Iniezioni intravitreali di anti-VEGF e rischio di deficit cognitivo
Una recente analisi preliminare di uno studio cross selectional ha sollevato il dubbio che le ripetute iniezioni intravitreali di anti-VEGF in pazienti affetti da degenerazione maculare legata all’età (AMD) possano essere correlate con un deficit della funzione cognitiva.
Subhransu K Ray, che lavora per Bay Area Retina Association, Clinical Trial Center a Walnut Creek in California ha presentato al virtual meeting dell’American Society of Retina Specialists lo studio Brain Health Assessment in Macular Degeneration (BHAM), che include 143 pazienti con AMD. Lo studio, tuttora in corso, ha l’obiettivo di arruolare 100 pazienti con AMD secca e 300 pazienti con AMD umida.
È stato considerato che i farmaci anti-VEGF iniettati nel vitreo sono rilevabili nella circolazione sistemica a livelli biologicamente attivi, che in rari stati patologici esiste una comunicazione diretta tra la cavità vitreale e il sistema nervoso centrale SNC), che il VEGF ha un ruolo essenziale nella salute del SNC, ma non si conosce la modalità con cui la barriera vitreo-SNC possa essere danneggiata dalla IVT con anti-VEGF. Sinora non erano stati condotti studi per valutare l’influenza della IVT sulla funzione cognitiva dei pazienti.

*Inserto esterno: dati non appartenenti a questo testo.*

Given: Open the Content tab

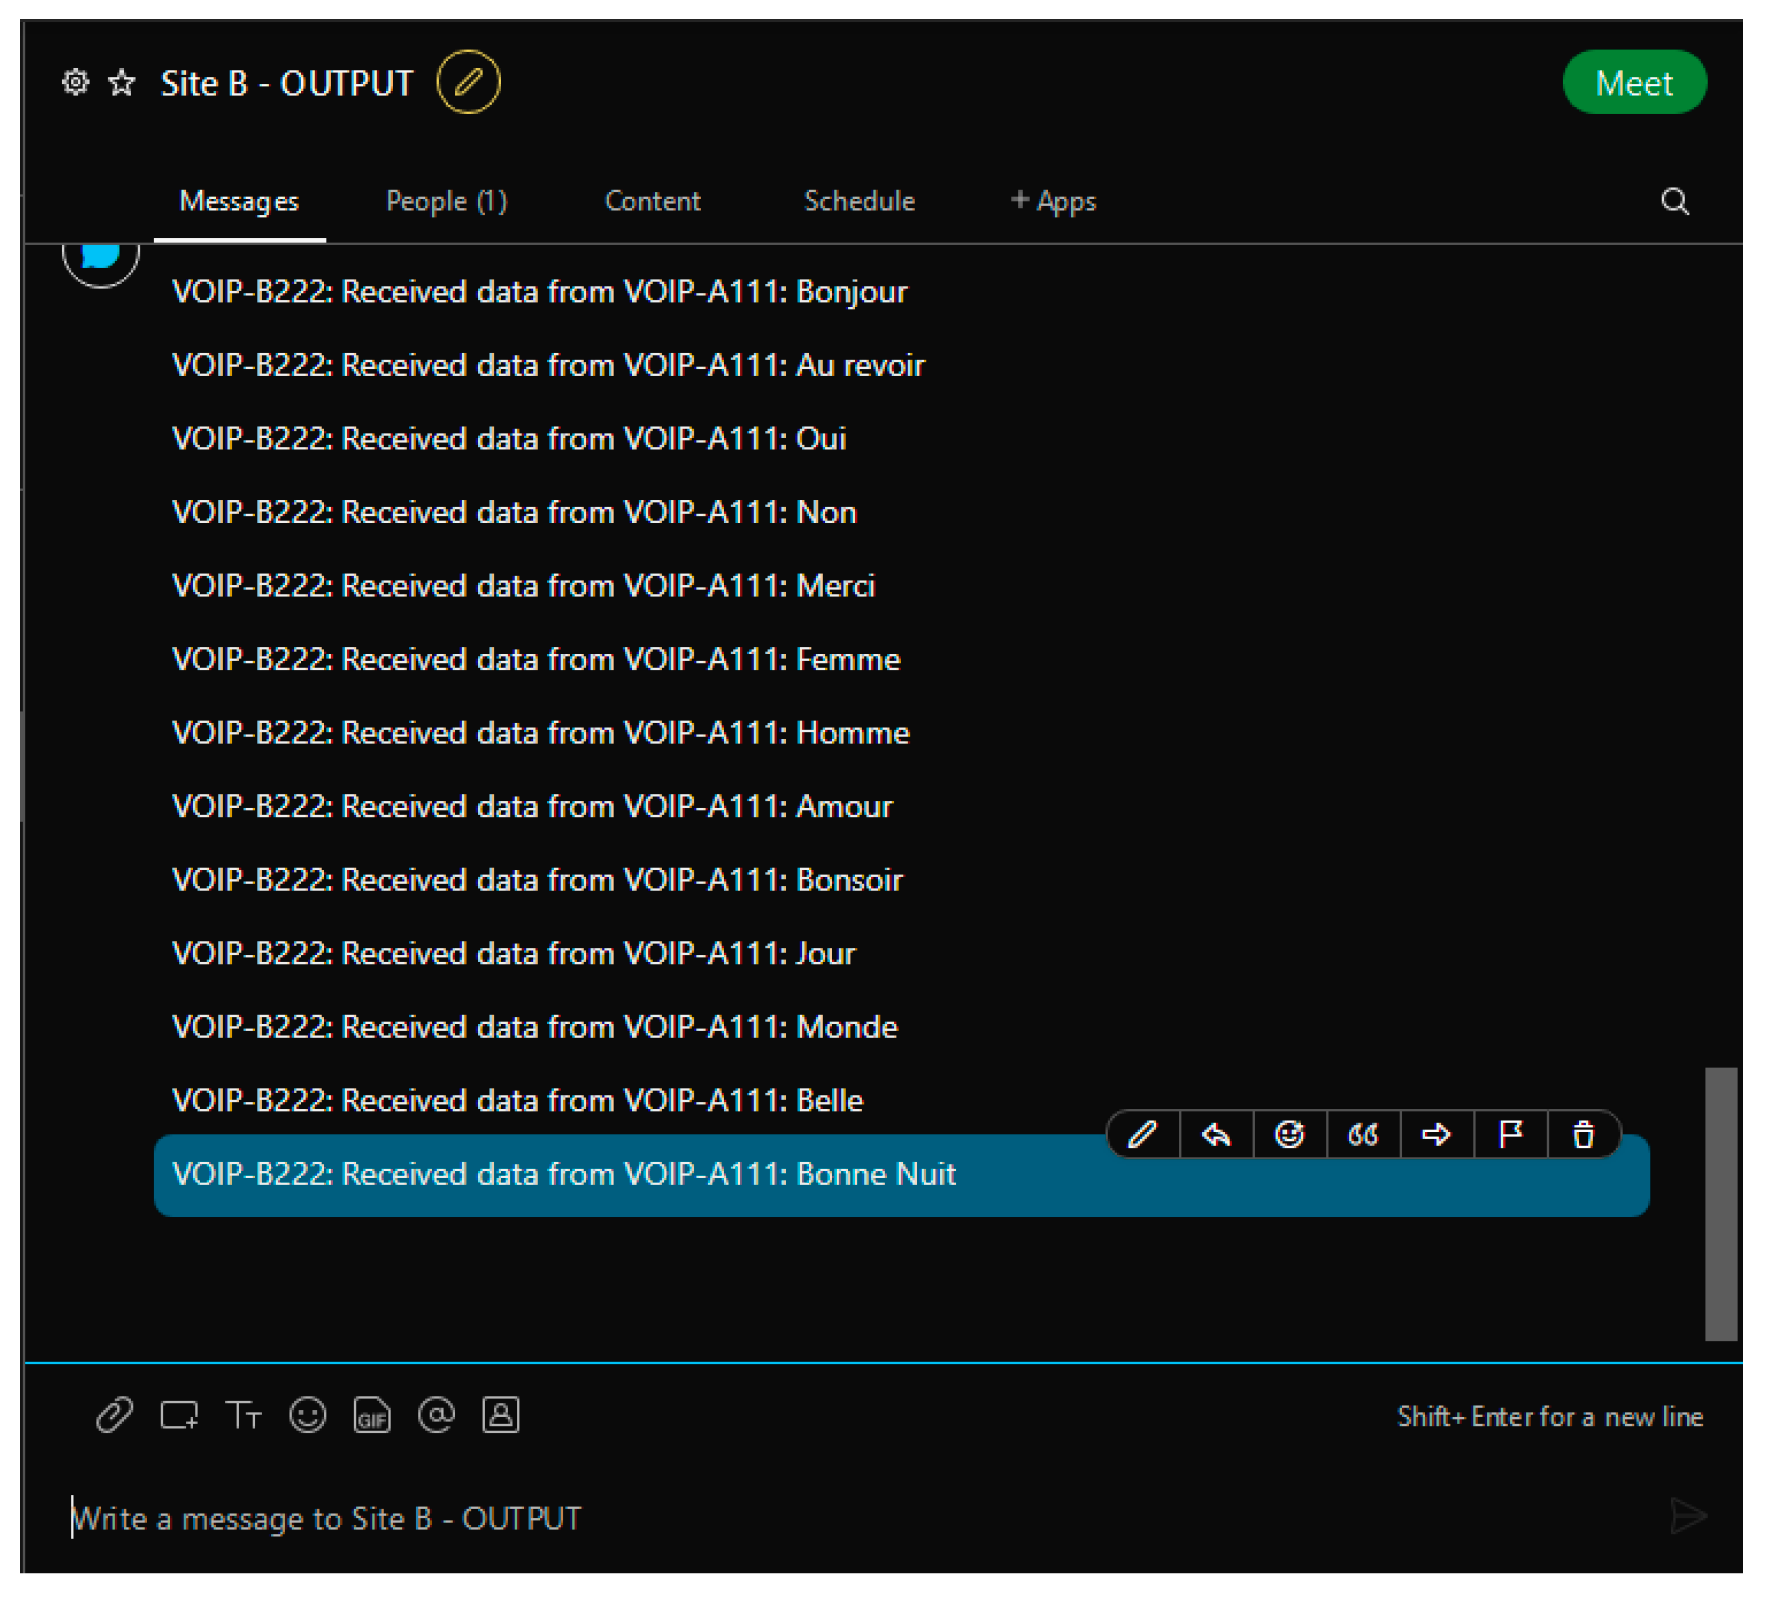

I pazienti arruolati nello studio avevano una età compresa tra 65 e 85 anni con BCVA uguale o migliore di 20/50 in almeno un occhio e diagnosi di AMD, con anamnesi negativa per malattie del SNC e non già in trattamento sistemico con anti-VEGF. Le funzioni cognitive sono state valutate mediante il BHA test, consistente in un tool su tablet, della durata di 10 minuti, atto a riconoscere precocemente la demenza e i deficit cognitivi.
Rischio aumentato di deficit cognitivo lieve
La percentuale dei pazienti che avevano effettuato più di 10 iniezioni mostravano un alto rischio per un un lieve deficit cognitivo, rispetto a coloro che avevano effettuato un numero di iniezioni inferiore a 10. Il 49% di coloro che avevano effettuato più di 20 iniezioni, evidenziava una alta probabilità di deficit cognitivo lieve. Non è stato possibile distinguere i pazienti in base al farmaco anti-VEGF somministrato.
Ulteriori temi per studi futuri sono stati proposti da Ray, ma sono complessi e richiedono tempi lunghi. L’autore dello studio invita però nel frattempo gli oculisti a non mutare gli attuali protocolli terapeutici, ma piuttosto a considerare il grado di salute mentale dei pazienti durante il percorso curativo.
L’analisi dell’originalità dello studio invita a considerare anche la ricaduta della IVT con anti-VEGF sulla psiche dei pazienti affetti da AMD per la durata del percorso terapeutico, le implicazioni professionali, sociali, economiche e purtroppo anche l’influenza negativa esercitata dalle conseguenze dell’attuale pandemia.